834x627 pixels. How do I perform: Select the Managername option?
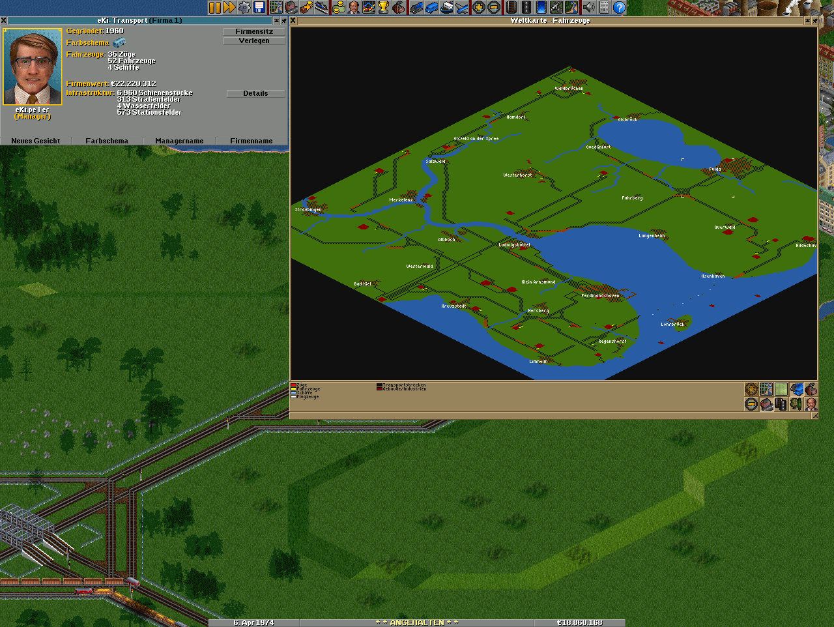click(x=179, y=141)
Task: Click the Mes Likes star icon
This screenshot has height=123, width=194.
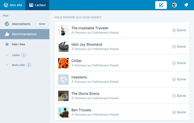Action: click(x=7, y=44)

...

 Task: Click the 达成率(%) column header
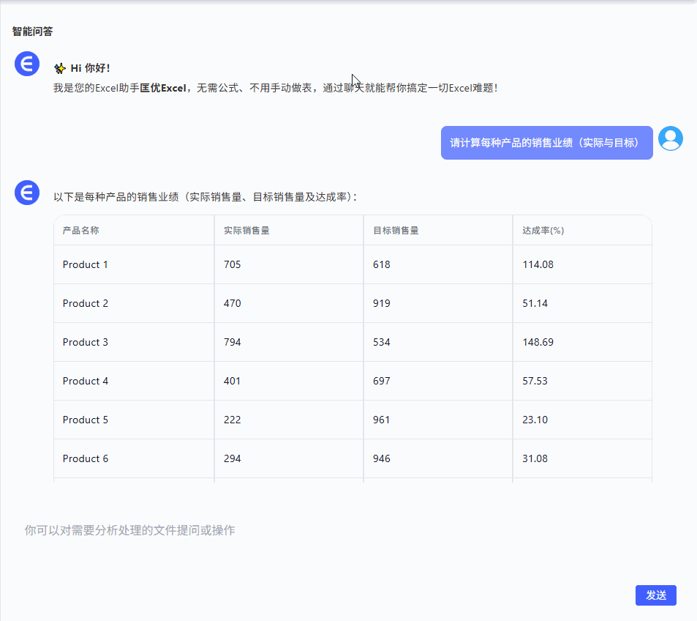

» **What is required**
Go through the material line by line, tally each line containing "Task", and give the total only.

» **Answer**
2